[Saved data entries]
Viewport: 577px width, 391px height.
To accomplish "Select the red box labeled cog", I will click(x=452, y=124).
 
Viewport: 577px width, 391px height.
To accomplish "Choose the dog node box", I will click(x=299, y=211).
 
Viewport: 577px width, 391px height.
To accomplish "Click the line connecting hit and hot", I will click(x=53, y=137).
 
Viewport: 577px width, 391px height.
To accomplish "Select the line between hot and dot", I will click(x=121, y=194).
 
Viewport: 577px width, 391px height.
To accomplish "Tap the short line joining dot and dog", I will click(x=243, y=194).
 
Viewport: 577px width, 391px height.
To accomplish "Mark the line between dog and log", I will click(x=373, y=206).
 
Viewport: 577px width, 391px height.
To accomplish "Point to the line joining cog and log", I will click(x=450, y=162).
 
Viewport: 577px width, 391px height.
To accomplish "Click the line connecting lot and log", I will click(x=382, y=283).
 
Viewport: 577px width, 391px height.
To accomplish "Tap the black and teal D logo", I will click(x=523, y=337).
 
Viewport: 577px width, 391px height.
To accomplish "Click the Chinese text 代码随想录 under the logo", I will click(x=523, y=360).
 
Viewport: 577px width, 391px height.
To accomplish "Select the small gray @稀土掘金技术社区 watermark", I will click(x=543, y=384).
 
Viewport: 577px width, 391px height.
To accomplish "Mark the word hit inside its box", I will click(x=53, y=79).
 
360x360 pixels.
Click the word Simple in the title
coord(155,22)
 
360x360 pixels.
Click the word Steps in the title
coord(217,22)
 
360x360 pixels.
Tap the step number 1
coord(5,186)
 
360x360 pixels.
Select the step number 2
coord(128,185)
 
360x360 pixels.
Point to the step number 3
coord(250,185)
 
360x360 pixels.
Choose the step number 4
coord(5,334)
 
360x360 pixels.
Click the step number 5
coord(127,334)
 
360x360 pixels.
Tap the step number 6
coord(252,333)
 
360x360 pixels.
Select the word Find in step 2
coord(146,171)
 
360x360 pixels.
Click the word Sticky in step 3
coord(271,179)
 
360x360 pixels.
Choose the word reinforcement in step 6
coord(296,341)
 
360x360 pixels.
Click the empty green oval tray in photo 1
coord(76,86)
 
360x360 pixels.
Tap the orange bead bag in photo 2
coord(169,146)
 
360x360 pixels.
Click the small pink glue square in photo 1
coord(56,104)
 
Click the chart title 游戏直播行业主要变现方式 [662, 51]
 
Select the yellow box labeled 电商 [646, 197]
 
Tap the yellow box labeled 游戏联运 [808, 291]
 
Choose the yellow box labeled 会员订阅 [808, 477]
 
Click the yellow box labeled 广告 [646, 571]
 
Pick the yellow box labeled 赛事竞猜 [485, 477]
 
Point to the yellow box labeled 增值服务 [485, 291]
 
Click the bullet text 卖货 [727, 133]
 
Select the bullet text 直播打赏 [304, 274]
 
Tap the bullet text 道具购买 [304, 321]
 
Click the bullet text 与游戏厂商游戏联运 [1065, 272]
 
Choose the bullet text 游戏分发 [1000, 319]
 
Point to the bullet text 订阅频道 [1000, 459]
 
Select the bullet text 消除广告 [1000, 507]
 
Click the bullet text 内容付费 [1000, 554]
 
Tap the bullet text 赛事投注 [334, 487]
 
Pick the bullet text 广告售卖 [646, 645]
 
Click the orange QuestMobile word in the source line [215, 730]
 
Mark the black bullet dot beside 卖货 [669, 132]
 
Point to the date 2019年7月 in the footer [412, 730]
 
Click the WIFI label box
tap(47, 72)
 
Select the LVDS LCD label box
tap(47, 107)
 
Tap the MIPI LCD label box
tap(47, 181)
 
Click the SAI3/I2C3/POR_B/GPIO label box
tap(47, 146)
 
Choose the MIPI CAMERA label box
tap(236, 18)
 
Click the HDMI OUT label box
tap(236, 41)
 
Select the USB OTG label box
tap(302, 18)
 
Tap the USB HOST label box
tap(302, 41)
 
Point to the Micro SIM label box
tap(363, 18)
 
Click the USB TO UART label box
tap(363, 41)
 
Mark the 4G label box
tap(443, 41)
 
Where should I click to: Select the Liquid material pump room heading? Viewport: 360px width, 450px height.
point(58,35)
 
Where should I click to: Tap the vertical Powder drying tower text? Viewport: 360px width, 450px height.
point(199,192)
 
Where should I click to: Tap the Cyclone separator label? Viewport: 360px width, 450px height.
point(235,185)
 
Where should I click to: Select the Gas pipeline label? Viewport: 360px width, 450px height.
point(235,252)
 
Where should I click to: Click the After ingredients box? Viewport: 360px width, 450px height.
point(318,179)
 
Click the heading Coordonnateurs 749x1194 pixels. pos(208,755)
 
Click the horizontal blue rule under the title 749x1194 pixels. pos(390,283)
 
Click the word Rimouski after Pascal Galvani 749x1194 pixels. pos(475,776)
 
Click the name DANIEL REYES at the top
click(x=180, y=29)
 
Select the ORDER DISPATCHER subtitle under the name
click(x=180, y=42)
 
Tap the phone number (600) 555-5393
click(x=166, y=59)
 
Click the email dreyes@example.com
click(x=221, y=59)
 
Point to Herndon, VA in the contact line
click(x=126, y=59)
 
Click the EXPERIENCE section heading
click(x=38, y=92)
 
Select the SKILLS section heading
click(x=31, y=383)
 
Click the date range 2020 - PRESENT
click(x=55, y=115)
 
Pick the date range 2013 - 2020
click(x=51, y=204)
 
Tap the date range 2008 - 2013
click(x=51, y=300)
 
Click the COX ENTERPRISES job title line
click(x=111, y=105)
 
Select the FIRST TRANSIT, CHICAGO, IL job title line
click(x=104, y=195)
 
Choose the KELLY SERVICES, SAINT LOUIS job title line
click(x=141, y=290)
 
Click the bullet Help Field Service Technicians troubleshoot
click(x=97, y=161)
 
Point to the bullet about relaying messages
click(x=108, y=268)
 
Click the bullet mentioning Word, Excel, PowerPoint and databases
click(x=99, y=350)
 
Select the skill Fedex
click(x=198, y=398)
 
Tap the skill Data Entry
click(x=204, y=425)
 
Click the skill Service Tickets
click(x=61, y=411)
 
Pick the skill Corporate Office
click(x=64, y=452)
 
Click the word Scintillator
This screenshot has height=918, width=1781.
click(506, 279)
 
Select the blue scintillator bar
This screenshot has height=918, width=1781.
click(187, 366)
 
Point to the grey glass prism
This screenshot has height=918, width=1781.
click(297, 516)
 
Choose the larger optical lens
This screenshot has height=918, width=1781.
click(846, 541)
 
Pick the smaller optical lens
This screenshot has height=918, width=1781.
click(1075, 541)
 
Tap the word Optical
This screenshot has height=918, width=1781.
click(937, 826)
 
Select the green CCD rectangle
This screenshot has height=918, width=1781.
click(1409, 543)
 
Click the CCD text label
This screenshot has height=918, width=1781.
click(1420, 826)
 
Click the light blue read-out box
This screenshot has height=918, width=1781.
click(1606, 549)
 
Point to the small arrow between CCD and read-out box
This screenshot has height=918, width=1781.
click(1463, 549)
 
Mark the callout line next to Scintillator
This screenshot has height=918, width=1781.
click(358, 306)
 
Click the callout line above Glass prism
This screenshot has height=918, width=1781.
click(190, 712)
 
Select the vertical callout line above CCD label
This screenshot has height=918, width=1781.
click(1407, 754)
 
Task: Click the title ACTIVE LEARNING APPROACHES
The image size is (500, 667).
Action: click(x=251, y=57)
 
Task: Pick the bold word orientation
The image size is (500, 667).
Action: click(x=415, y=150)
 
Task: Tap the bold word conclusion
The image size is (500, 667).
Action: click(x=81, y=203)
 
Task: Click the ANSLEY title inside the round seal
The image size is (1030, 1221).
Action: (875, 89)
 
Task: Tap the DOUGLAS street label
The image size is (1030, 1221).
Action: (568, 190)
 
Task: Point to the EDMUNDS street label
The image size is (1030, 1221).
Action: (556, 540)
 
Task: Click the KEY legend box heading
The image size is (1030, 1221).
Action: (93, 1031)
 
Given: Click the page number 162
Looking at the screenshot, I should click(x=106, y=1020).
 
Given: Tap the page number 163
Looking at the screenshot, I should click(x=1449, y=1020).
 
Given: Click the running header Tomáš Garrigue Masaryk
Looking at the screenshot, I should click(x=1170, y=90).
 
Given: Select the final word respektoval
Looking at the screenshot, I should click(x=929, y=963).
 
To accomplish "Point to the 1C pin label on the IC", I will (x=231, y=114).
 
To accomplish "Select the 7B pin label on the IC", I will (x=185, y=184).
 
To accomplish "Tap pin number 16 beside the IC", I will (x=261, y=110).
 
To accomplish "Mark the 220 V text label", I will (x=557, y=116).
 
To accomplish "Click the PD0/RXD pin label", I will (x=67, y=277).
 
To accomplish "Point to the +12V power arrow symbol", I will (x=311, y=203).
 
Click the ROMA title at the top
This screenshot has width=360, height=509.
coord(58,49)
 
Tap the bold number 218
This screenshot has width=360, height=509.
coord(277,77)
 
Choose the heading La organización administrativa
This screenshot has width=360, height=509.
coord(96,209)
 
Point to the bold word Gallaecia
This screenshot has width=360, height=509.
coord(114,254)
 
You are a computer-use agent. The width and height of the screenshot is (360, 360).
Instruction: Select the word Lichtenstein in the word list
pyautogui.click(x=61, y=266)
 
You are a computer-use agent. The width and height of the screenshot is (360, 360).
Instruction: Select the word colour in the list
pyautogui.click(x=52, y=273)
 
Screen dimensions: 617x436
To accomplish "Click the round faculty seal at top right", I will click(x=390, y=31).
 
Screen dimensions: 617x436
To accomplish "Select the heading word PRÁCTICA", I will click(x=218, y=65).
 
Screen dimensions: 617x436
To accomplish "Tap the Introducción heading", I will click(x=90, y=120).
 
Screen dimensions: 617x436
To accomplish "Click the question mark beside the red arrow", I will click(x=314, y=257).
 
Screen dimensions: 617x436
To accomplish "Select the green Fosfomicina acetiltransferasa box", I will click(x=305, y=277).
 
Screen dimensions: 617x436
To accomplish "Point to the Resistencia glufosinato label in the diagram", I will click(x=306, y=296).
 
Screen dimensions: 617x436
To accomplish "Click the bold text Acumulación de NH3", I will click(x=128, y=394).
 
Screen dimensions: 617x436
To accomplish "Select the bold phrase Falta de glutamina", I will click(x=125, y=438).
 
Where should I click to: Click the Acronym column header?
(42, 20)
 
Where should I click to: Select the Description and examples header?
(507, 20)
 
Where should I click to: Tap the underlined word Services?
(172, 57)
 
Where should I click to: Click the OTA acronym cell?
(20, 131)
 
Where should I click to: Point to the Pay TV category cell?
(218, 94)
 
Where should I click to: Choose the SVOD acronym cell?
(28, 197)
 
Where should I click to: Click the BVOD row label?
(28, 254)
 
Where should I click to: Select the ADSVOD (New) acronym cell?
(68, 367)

The request » Could you render everything from the line containing "Select the USB OTG label box" down to the line containing "point(235,252)" as a JSON list of strings, one string per line, with blank lines left out?

The response »
[
  "Select the USB OTG label box",
  "tap(302, 18)",
  "Tap the USB HOST label box",
  "tap(302, 41)",
  "Point to the Micro SIM label box",
  "tap(363, 18)",
  "Click the USB TO UART label box",
  "tap(363, 41)",
  "Mark the 4G label box",
  "tap(443, 41)",
  "Where should I click to: Select the Liquid material pump room heading? Viewport: 360px width, 450px height.",
  "point(58,35)",
  "Where should I click to: Tap the vertical Powder drying tower text? Viewport: 360px width, 450px height.",
  "point(199,192)",
  "Where should I click to: Tap the Cyclone separator label? Viewport: 360px width, 450px height.",
  "point(235,185)",
  "Where should I click to: Select the Gas pipeline label? Viewport: 360px width, 450px height.",
  "point(235,252)"
]